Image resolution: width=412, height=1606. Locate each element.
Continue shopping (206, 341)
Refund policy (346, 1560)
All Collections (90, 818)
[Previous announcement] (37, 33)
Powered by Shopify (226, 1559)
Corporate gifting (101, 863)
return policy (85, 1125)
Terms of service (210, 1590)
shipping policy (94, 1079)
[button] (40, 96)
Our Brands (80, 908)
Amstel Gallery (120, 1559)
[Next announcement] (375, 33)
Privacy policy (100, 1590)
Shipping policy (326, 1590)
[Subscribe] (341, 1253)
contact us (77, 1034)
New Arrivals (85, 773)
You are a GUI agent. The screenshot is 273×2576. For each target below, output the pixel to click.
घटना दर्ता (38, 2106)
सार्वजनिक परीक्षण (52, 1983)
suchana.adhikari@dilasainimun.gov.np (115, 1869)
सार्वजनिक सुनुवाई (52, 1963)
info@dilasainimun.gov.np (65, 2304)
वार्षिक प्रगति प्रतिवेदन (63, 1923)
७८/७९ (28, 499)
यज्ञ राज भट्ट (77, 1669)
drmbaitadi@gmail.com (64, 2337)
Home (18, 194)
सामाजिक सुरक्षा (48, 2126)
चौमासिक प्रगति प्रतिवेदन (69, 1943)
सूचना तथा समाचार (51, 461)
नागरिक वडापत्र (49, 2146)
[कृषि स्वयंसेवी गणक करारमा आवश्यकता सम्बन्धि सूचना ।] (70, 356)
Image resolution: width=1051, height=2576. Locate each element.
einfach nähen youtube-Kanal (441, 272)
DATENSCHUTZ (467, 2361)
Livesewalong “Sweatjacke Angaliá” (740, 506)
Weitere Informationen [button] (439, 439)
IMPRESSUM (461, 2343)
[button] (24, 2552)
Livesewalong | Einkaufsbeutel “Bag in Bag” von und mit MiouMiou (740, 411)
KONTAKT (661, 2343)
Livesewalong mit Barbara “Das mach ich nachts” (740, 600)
━━━━━━
**Work order:** Word for word, restate the lines above from the line containing "[Previous announcement] (37, 33)" through the line containing "[Subscribe] (341, 1253)", with both included and nothing else.

**Solution below:**
[Previous announcement] (37, 33)
Powered by Shopify (226, 1559)
Corporate gifting (101, 863)
return policy (85, 1125)
Terms of service (210, 1590)
shipping policy (94, 1079)
[button] (40, 96)
Our Brands (80, 908)
Amstel Gallery (120, 1559)
[Next announcement] (375, 33)
Privacy policy (100, 1590)
Shipping policy (326, 1590)
[Subscribe] (341, 1253)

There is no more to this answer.